Another great vid. But, I also feel using Year as key to lookup schools is an odd example, and causes confusion for many... Not only for collision potential. Also, it's not a real world use case to say "I know Harvard was founded in 1636, so look it up by 1636 and see if Harvard is there". I know - it's just an example with 4 digits for simplicity... It's just easier to comprehend examples with real-world use cases.
exactly! as i went thru even i was like what if 1701 was used again for say standford but then the key is exhausted so how do we handle collision? plus this would fail over large data sets according to the example.
I was thining of something like a social security number as a key so that the demonstration made more sense to me. Entering it would search retrieve a possible name for example.
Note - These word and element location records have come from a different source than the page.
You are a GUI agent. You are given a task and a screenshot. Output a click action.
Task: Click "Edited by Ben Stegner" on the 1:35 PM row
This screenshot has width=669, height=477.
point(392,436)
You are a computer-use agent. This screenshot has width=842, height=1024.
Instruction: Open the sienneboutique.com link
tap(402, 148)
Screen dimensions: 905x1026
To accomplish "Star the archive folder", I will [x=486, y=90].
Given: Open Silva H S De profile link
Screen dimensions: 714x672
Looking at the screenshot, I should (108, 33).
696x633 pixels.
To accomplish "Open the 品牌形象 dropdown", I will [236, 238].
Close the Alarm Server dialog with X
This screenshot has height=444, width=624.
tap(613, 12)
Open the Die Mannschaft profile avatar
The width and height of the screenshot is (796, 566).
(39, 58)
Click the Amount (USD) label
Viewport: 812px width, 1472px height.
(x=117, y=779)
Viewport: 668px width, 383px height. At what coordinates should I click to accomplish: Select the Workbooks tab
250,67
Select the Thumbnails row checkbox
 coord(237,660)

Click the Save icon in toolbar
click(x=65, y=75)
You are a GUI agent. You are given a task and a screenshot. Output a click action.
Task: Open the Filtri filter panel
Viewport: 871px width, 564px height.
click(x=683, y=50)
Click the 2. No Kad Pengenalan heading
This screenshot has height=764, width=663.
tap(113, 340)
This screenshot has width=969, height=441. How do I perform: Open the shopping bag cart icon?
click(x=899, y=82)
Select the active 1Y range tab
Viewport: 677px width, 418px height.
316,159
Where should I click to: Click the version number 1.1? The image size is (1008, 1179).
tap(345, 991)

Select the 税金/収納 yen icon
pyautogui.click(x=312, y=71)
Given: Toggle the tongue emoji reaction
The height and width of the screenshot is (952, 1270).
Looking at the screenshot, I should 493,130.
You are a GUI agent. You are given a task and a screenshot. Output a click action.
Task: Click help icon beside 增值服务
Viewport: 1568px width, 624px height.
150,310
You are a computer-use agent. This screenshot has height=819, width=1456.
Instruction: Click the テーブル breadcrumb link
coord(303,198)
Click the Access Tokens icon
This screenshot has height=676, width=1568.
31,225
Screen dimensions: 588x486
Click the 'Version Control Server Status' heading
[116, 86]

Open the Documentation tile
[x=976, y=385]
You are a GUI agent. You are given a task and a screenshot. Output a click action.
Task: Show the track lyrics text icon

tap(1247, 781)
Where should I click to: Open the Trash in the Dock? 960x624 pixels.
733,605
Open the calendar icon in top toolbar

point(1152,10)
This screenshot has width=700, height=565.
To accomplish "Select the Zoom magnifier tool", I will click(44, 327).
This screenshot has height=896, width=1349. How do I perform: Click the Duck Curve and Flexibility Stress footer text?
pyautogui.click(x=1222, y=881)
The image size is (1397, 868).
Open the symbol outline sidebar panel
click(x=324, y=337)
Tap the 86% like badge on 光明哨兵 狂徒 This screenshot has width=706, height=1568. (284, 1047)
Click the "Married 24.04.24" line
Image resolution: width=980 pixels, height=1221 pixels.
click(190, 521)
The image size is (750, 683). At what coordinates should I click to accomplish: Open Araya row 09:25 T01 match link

actually the example David uses in the lecture is more clear than this one, I understood the concept, but where is the code to do so? i still have to look for other resources to find out
Guys I have a question, because I don't quite understand the purpose of these videos. While an intro to "tries" seems really interesting, there isn't any parctice with them. In addition, there aren't any suggestions about freeing the nodes of a try... Am I being reasonable here?
I’m afraid this video, as with some other videos, contains assumptions that are subtle and may be not known to CS beginners. As some comments have pointed out, what happens if there is a collision of year? Maybe a reemphasis on the original assumption is able to make viewers clear or give a solution to how to solve a collision.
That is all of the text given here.